Compile, Link, and Execute

Once you have an engine written in C++, you can compile it to create an executable file which links to the fuzzylite library. The linking can be either static or dynamic. Basically, the differences between static and dynamic linking are the following. Static linking includes the fuzzylite library into your executable file, hence increasing its size, but the executable no longer needs to have access to the fuzzylite library files. Dynamic linking does not include the fuzzylite library into your executable file, hence reducing its size, but the executable needs to have access to the fuzzylite shared library file. When using dynamic linking, make sure that the shared library files are either in the same directory as the executable, or are reachable via environmental variables:

rem Windows:
set PATH="\path\to\fuzzylite\release\bin;%PATH%"
#Unix:
export LD_LIBRARY_PATH="/path/to/fuzzylite/release/bin/:$LD_LIBRARY_PATH"

Windows

The commands to compile your engine in Windows are the following:

C++11 (default)

rem static linking:
cl.exe ObstacleAvoidance.cpp fuzzylite-static.lib /Ipath/to/fuzzylite /EHsc /MD
rem dynamic linking:
cl.exe ObstacleAvoidance.cpp fuzzylite.lib /Ipath/to/fuzzylite /DFL_IMPORT_LIBRARY /EHsc /MD 

C++98

rem static linking:
cl.exe ObstacleAvoidance.cpp fuzzylite-static.lib /Ipath/to/fuzzylite /DFL_CPP98=ON /EHsc /MD
rem dynamic linking:
cl.exe ObstacleAvoidance.cpp fuzzylite.lib /Ipath/to/fuzzylite /DFL_IMPORT_LIBRARY /DFL_CPP98=ON /EHsc /MD 

Unix

The commands to compile your engine in Unix are the following:

C++11 (default)

#static linking
g++ ObstacleAvoidance.cpp -o ObstacleAvoidance -I/path/to/fuzzylite -L/path/to/fuzzylite/release/bin -lfuzzylite-static --std=c++11
#dynamic linking
g++ ObstacleAvoidance.cpp -o ObstacleAvoidance -I/path/to/fuzzylite -L/path/to/fuzzylite/release/bin -lfuzzylite -Wno-non-literal-null-conversion

C++98

#static linking
g++ ObstacleAvoidance.cpp -o ObstacleAvoidance -I/path/to/fuzzylite -L/path/to/fuzzylite/release/bin -lfuzzylite-static -DFL_CPP98=ON
#dynamic linking
g++ ObstacleAvoidance.cpp -o ObstacleAvoidance -I/path/to/fuzzylite -L/path/to/fuzzylite/release/bin -lfuzzylite -DFL_CPP98=ON -Wno-non-literal-null-conversion

CMake

Alternatively, you can use CMake to build your project linking to fuzzylite. Please, refer to the example application available at examples/application.


Building from Source

You can build the fuzzylite library from source using CMake (cmake.org).

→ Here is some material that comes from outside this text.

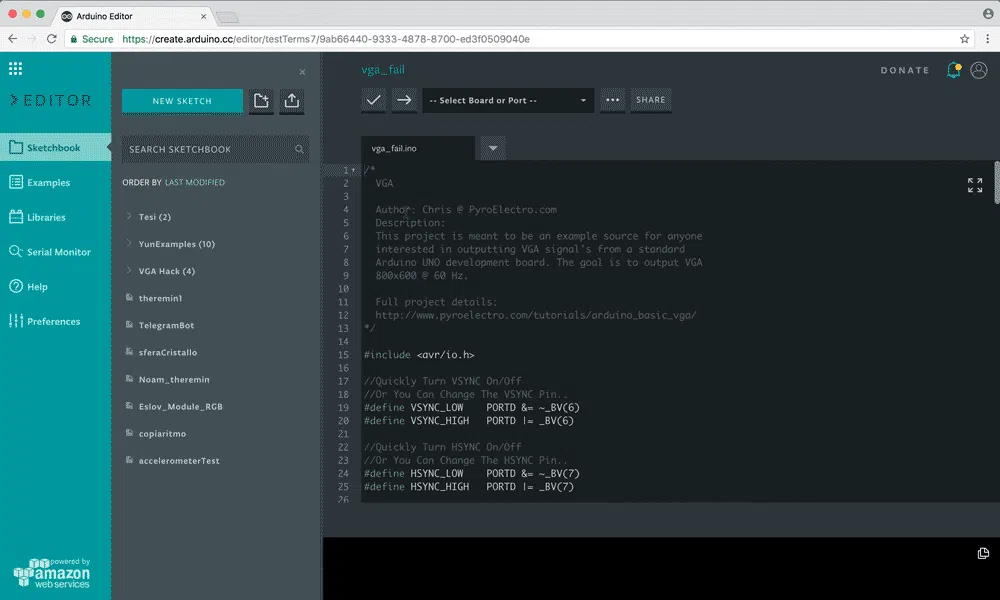Fold the comment block at line 1
This screenshot has width=1000, height=600.
coord(353,170)
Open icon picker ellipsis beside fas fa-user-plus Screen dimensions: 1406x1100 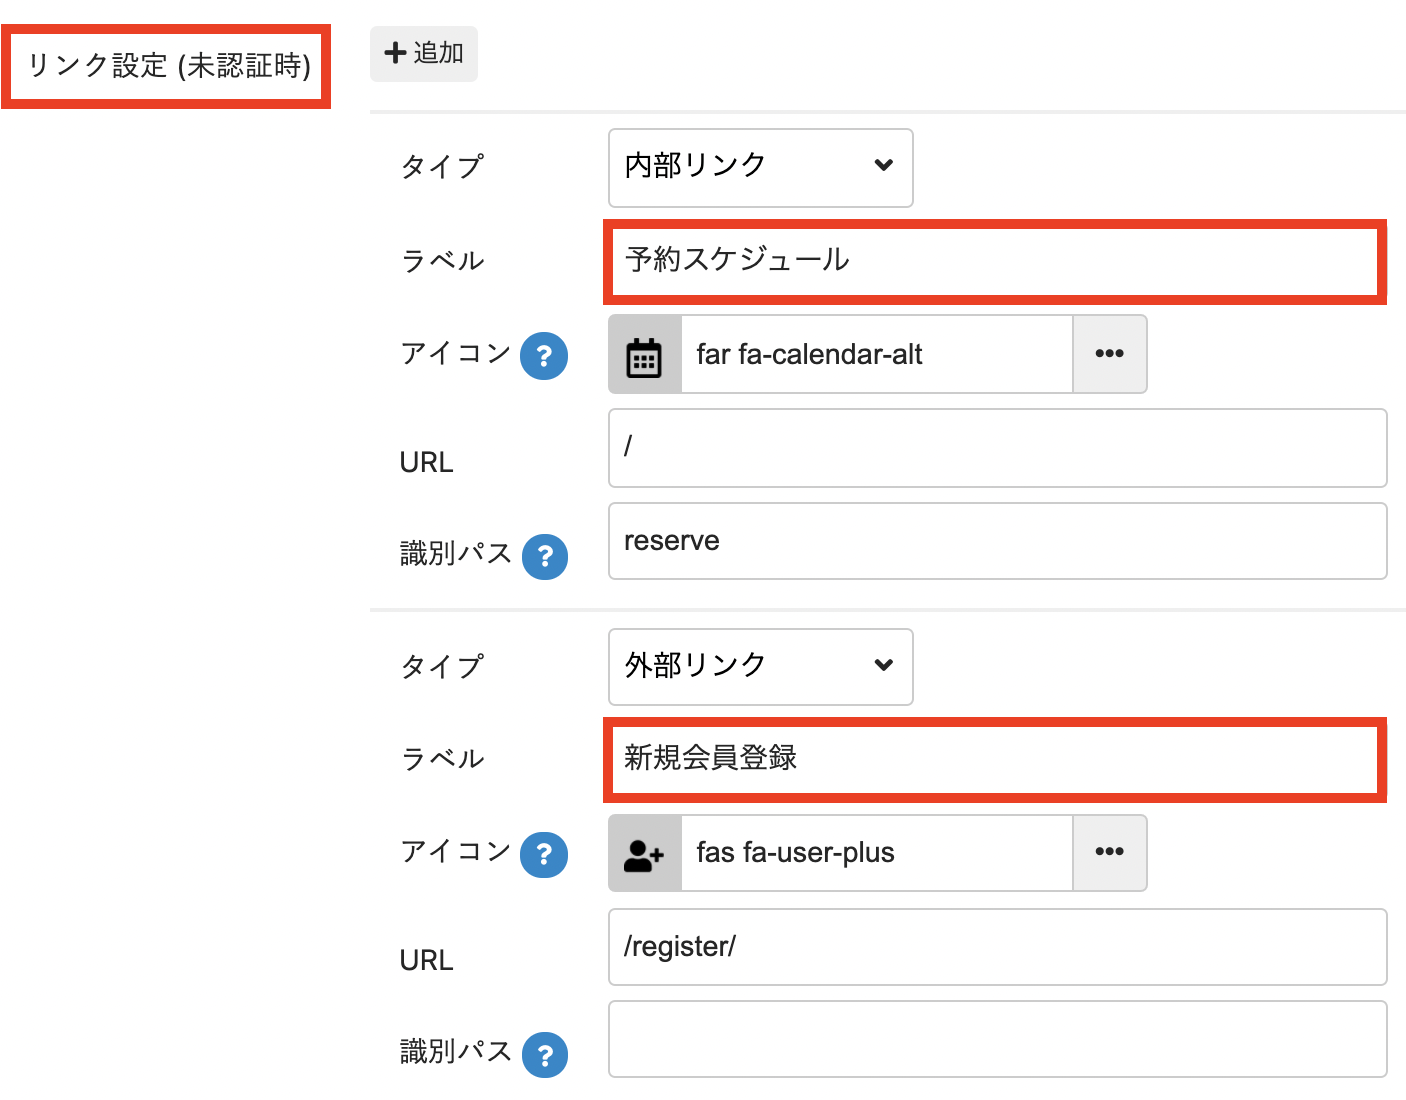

The files fuzzylite/build.bat and fuzzylite/build.sh are build scripts for the Windows and Unix platforms, respectively. After building from source, the resulting binaries will be located in the sub-folders fuzzylite/release/bin and fuzzylite/debug/bin. The usage of these scripts is presented as follows.

Windows

> build.bat help
Usage:  build.bat [options]
where   [options] can be any of the following:
    all          builds fuzzylite in debug and release mode (default)
    debug        builds fuzzylite in debug mode
    release      builds fuzzylite in release mode
    clean        erases previous builds
    help         shows this information

Unix

$ ./build.sh help
Usage:  [bash] ./build.sh [options]
where   [options] can be any of the following:
    all          builds fuzzylite in debug and release mode (default)
    debug        builds fuzzylite in debug mode
    release      builds fuzzylite in release mode
    clean        erases previous builds
    help         shows this information

Building Options

For advanced building options, please check the contents of fuzzylite/build.bat or fuzzylite/build.sh, and the contents of fuzzylite/CMakeLists.txt.

The following building options available:

  • -DFL_USE_FLOAT=ON builds the binaries utilizing the fl::scalar data type as a float represented in 4 bytes. By default, the binaries are built utilizing -DFL_USE_FLOAT=OFF to utilize fl::scalar as a double represented in 8 bytes and hence providing better accuracy. If fuzzylite is built with -DFL_USE_FLOAT=ON, then the applications linking to fuzzylite also need to specify this compilation flag.

  • -DFL_CPP98=ON builds binaries utilizing C++98 features. By default, fuzzylite is built with -DFL_CPP98=OFF to utilize C++11 features. If compiling for C++98, be aware that you will not be able to benchmark the performance of your engine using the Benchmark class.

  • -DFL_BACKTRACE=OFF disables the backtrace information in case of errors (default is ON). In Windows, the backtrace information requires the external library dbghelp, which is generally available in your system.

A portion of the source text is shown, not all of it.